THE Bank of England’s Monetary Policy Committee yesterday kept rates at 0.5%.

Inflation however is continuing to rise as world oil, wheat, meat, cotton and petrol prices surge upwards with increases that dwarf the Consumer Prices Index (CPI) inflation rate, which at 3.3% in November, was still well above the Bank’s target rate of 2%.

The Bank is desperately resisting an increase in the bank rate because when it happens it will be the beginning of a process of pushing the rate up to around 5%, enough to put the homes of several millions of people at risk, and also to slash the amount of cash being spent on basic commodities, further undermining any prospect of growth.

Food prices are now at their highest level on record, according to the UN’s Food and Agriculture Organisation (FAO).

It tracks the wholesale cost of major foods such as sugar, meat and cereals, and says that prices last month were higher than their peak in 2008, when a food crisis prompted riots and demonstrations around the world.

The FAO was keen to say that we are not in the midst of another emergency, but as the current revolutions in Tunisia and Algeria have been caused by higher food prices and unemployment, alarm bells are ringing once again all over the capitalist world.

Recent data suggested that manufacturing is the only section of the UK economy to be showing signs of growth, however the just-released trade figures show that the weak pound is still failing to boost UK exports, and revealed a record trade deficit for November.

The Office for National Statistics said that Britain’s goods trade gap widened to £8.736bn in November from an upwardly revised £8.591bn in October.

Britain’s surplus in trade in services improved, but not by enough to offset the widening deficit in goods.

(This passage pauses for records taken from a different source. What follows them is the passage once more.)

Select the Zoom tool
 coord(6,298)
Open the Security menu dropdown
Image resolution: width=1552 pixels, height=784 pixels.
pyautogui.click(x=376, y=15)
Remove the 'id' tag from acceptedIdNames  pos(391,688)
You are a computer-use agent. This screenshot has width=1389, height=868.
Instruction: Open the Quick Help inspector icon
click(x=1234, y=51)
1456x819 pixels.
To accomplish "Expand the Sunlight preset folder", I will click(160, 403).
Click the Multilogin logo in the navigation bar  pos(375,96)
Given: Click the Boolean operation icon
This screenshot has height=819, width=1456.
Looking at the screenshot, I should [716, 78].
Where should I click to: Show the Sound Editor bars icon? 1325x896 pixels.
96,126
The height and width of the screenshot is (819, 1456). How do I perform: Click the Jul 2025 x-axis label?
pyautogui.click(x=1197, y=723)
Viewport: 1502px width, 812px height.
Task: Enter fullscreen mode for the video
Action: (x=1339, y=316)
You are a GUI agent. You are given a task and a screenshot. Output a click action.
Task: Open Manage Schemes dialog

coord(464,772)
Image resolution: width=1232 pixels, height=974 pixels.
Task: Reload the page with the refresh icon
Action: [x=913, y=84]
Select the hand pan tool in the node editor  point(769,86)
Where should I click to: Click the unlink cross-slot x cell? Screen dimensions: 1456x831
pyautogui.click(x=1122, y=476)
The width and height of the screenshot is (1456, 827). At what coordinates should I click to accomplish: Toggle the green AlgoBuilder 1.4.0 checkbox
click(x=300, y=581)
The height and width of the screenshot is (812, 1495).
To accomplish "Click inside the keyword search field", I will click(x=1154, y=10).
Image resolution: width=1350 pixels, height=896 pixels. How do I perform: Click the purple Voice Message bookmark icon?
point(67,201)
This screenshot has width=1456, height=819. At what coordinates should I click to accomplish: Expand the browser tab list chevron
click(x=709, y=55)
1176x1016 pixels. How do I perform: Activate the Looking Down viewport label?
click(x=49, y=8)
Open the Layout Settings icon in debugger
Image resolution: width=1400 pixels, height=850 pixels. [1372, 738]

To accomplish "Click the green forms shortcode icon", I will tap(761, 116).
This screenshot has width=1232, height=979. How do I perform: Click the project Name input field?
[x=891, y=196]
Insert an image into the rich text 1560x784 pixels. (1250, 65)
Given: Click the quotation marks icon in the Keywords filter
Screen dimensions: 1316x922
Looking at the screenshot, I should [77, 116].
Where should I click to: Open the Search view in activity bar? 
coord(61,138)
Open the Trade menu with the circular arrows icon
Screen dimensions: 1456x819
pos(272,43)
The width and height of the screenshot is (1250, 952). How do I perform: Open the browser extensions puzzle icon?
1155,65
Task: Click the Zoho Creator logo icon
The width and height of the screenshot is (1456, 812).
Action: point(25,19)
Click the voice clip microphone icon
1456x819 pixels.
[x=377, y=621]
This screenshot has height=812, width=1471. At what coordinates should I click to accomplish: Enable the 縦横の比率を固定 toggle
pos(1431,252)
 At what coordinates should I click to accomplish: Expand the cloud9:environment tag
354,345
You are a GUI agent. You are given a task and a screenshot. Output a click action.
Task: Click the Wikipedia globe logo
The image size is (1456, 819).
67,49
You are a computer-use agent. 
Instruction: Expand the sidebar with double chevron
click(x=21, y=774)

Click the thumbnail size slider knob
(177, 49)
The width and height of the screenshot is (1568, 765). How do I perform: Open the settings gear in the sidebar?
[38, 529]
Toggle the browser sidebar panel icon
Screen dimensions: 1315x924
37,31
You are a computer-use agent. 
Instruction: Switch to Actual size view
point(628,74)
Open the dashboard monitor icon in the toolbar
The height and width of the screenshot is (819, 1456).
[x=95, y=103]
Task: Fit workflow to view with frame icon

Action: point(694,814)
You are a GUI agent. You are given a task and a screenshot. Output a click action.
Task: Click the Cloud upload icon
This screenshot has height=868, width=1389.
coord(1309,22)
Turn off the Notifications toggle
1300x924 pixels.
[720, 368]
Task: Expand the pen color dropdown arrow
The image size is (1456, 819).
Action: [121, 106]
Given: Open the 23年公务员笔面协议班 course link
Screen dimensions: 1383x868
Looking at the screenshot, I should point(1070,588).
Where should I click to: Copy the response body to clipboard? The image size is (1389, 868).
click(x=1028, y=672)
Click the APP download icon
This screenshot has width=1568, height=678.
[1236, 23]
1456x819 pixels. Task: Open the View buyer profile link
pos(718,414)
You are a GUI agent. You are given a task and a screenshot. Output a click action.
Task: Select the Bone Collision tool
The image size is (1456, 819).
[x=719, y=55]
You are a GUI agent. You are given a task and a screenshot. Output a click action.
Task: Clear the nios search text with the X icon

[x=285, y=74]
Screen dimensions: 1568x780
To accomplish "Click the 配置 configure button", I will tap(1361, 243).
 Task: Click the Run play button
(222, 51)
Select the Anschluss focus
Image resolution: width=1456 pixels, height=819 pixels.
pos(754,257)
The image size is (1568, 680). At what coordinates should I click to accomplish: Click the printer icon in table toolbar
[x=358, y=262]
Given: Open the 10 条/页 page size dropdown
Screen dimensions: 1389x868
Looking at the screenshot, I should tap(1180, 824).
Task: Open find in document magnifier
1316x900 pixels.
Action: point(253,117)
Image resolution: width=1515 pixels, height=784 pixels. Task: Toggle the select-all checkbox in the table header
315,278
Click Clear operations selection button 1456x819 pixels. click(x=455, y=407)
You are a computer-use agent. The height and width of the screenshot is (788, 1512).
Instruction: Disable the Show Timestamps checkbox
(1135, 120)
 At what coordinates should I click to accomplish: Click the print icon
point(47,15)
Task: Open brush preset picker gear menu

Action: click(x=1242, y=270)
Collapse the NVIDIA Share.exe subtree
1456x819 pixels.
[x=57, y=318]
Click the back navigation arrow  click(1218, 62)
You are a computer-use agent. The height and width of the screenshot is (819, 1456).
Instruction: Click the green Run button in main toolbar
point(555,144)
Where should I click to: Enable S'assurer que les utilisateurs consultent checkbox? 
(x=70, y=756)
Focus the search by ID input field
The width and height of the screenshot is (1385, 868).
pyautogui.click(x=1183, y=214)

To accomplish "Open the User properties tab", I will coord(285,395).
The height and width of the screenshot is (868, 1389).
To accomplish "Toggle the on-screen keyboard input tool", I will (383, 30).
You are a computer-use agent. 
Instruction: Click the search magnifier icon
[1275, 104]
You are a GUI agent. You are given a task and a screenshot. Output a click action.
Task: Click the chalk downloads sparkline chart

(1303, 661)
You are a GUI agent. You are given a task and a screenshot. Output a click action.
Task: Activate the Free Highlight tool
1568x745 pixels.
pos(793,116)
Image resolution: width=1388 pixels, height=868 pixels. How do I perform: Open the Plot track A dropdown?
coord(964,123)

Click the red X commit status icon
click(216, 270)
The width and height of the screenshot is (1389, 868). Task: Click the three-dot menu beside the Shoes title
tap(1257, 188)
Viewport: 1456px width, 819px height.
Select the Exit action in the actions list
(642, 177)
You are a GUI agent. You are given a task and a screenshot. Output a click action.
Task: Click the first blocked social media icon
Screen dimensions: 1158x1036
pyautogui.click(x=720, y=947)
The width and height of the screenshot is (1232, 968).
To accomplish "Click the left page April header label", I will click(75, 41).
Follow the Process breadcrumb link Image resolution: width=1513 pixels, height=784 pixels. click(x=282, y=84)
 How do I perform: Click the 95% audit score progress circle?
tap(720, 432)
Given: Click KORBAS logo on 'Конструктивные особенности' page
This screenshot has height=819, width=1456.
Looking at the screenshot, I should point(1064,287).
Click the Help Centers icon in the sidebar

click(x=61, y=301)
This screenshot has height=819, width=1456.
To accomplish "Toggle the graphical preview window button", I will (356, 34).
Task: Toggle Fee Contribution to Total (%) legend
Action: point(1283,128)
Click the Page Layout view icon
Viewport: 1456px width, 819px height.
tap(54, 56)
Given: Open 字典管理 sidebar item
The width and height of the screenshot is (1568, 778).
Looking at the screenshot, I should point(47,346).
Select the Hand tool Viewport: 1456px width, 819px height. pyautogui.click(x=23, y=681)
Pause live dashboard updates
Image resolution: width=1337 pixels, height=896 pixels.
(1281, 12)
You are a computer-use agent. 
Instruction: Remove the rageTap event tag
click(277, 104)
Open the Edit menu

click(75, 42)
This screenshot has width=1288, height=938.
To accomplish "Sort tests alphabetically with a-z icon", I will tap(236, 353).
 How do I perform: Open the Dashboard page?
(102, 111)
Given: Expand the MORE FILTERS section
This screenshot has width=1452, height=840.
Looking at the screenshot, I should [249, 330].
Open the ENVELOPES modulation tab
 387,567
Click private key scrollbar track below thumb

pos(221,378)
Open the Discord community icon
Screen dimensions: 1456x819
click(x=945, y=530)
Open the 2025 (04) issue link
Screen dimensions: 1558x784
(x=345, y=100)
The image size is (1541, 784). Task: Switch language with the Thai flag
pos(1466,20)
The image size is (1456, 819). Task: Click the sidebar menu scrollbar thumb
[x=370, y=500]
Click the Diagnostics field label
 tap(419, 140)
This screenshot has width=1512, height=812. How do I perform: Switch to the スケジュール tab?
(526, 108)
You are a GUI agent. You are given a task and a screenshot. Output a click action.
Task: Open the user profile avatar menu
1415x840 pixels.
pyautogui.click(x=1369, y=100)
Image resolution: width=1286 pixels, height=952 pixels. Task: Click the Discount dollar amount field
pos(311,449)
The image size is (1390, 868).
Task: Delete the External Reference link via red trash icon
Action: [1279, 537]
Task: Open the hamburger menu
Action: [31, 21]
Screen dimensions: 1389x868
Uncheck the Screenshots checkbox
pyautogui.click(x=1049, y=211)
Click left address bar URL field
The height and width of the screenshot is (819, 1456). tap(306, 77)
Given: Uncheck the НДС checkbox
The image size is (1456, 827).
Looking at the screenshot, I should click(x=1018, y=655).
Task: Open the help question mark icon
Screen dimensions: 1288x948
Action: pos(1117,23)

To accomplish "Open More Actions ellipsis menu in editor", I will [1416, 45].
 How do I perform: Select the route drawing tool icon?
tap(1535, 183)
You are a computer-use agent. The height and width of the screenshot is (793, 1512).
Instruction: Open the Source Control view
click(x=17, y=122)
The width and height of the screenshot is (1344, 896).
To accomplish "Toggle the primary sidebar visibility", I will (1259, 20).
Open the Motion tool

The total trade deficit – including both goods and services – increased to £4.123bn from £4.038bn, its highest since August.

Alan Clarke, bourgeois economist at BNP Paribas, said: ‘Exports are improving, they’re going up, but just not as fast as imports.’

The great fear of the bourgeoisie is that the real inflation rate of the necessities that working class families must have to live is shooting up so rapidly that there will be enormous pressure on the wages front. This will see the trade union bureaucracy’s policy of accepting wage cuts and wage freezes to try to save jobs being overturned and giving way to big wage struggles for major increases in wages.

Dealing with this crisis will require big increases in the bank rate to hose down the galloping price inflation by creating more unemployed, while at the same time it will see hundreds of thousands of people unable to pay their mortgages, thus losing their homes.

This is the nightmare bourgeois scenario that the capitalist crisis is creating.

This is why an agitation has already begun to strengthen the anti-union laws and create even tougher anti-strike laws, under the guise that this will be the only way to stop the TUC harming production when it begins its protest actions.

Coalition leader Cameron has already agreed that anti-union laws could be tightened to stop trade unions launching a ‘wave of irresponsible strikes’ against public spending cuts.

He said he was prepared to revisit the laws introduced by Margaret Thatcher in the 1980s to make it harder for unions to lead walk-outs. The coalition intends to take away the right to strike!

The situation that the capitalist crisis is creating throughout the world and in the UK is a revolutionary one, where workers are being given no alternative but to rise up.

What workers require is a new and revolutionary leadership. This must be built in the organisation of a general strike to bring down the coalition and bring in a workers government that will expropriate the bosses and the bankers and bring in socialism.